Man Utd’s £207m strike force pays dividends with goal to echo glory years

Everton 0-1 Manchester United

Feb 24, 2026 - 04:36
Man Utd’s £207m strike force pays dividends with goal to echo glory years

For Manchester United this was not just a win. It was, at last, an affirmation of their decision to go all in and overhaul their forward line last summer. All three of their recruits combined to score the kind of glorious counter-attacking goal that has been United’s trademark of old. A trademark that had appeared to belong to a distant past.

Heck, Wayne Rooney was in the crowd and there – dare it be said – were even shades of him, Cristiano Ronaldo and Carlos Tevez as Matheus Cunha, Bryan Mbeumo and Benjamin Sesko combined to devastating effect from one end of the pitch to the other in a few seconds to settle it. Sesko started and finished it.

That is not to say that the current United front three remotely compare to that previous trio – even if they cost £207m to recruit – but there was an echo and it proved enough to gain the hard-fought, almost attritional win over a rugged Everton.

It lifted United three points clear in fourth place and that hope of Champions League football next season is beginning to gain real foundation.

The absence of any other football, apart from the league, is not what United want but it is giving them a clear run at finishing as high as they can and giving Michael Carrick more time on the training pitch. He must – and is – taking advantage of that.

This is what United should be doing, by the way, especially when they can bring a £74m centre-forward off the bench.

What else is starting to crystalise?

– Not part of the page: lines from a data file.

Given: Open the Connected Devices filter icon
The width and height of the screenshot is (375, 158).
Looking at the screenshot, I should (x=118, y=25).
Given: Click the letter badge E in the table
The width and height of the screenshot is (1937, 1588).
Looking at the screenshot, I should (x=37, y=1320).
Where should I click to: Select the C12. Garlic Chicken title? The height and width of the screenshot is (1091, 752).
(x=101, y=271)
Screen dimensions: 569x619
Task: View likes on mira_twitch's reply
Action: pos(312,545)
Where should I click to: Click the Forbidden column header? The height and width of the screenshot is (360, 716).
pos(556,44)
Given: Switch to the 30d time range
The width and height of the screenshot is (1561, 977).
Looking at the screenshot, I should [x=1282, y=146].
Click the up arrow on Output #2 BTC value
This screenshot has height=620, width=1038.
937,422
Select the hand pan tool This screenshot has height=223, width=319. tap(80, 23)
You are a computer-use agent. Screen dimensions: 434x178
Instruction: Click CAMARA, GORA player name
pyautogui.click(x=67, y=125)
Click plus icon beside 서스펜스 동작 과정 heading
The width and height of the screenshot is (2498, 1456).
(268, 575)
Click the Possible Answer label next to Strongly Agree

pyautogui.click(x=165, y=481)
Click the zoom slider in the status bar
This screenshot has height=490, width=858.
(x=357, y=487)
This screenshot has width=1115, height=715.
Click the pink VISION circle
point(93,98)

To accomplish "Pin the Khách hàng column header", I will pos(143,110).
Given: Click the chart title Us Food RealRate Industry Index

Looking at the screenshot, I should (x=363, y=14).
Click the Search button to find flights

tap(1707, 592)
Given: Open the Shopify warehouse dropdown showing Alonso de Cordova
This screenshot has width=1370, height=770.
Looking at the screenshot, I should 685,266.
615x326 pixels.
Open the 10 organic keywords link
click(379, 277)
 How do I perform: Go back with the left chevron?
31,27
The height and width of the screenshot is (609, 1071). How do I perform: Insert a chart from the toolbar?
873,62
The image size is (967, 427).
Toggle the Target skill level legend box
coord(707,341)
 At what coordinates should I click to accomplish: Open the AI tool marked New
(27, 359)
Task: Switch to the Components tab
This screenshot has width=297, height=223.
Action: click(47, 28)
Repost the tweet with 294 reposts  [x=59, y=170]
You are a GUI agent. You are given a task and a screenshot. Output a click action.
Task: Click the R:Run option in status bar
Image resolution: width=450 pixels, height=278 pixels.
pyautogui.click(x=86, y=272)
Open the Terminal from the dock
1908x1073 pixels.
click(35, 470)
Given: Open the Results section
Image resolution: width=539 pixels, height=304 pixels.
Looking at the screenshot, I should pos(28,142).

It was hardly a stellar performance, but the fact is Carrick has achieved five victories and a draw from six Premier League games. That makes United the form team and surely enhances his chances of getting the head coach’s job.

And the goal? Under Carrick, United have already registered some fine strikes, often countering rapidly as against Manchester City – in his first game – and away to Arsenal. But this one involved the three forwards.

Sesko once again started among the replacements and while it must be a frustration, he brushed it aside and got his goal 13 minutes after coming on – just as it appeared the game was petering out into a draw that would have raised questions about whether Carrick’s reign was losing momentum.

For Sesko, it is six goals in seven appearances. He will not like the super-sub tag, and is surely due a start, but there is a rich tradition of that role at United and, crucially, the 22-year-old is scoring goals that are winning points. Not the third in a 3-0 victory.

Three points here, after salvaging a late point against West Ham United, three points against Fulham before that with another superb last-gasp goal and two in the 2-2 draw against Burnley.

That is a six-point swing in favour of Sesko and without his recent contributions, United would be down in seventh.

It is not just the goals but the quality of them. This was relatively simple but only because he made it look that way. Everton had a corner – and how difficult they made the fight-ball from those set-pieces – but Sesko laid possession off to Cunha on United’s left and he swept it crossfield to find Mbeumo. He ran on and delivered a square pass for Sesko to sidefoot unerringly beyond Jordan Pickford. “Ruthless finish that sums up where he is at,” Carrick said.

In that moment, all three United players had that killer instinct and, above all, Sesko, who showed the pace and desire to leave Everton captain James Tarkowski in his wake to earn the time and space to steady himself – as the best goal-scorers do – before beating Pickford.

With that, the Carrick song struck up among the United fans as well it might. He is undeniably building a body of evidence which, if it does not convince the United hierarchy to appoint him on a permanent basis, will attract other clubs. Maybe even another he used to play for in Tottenham Hotspur? Carrick will be in demand.

It was not just a good night for those three United forwards, with Sesko replacing Amad Diallo, but also for goalkeeper Senne Lammens who brushed aside a mistake inside the first five seconds, when he cannoned a clearance against Thierno Barry, to produce another assured performance. “He was bloody brilliant,” Everton manager David Moyes lamented.

It was not just an excellent tip-over to deny Michael Keane’s powerful drive that caught the eye but also the way in which he dealt with Everton’s physical barrage from corners.

It was another big tick for United’s recruitment department. Rightly maligned for so many of the players they signed in recent years, the big four quartet from last summer – not cheap – are proving to be the real deal.

For United, it was the reverse scoreline from the 1-0 loss to 10-man Everton last November, which proved to be one more low point, maybe the lowest in the league, under Ruben Amorim. Back then, only Mbeumo, of the three attackers, played and his only contribution of note was to be yellow-carded. United have come a long way since.

Chances were at a premium and Carrick was astute enough to realise one goal would be enough and so, after scoring, he withdrew Mbeumo for another defender in Noussair Mazraoui, knowing the bombardment that would follow. As satisfying for him as the goal will be how United saw it out.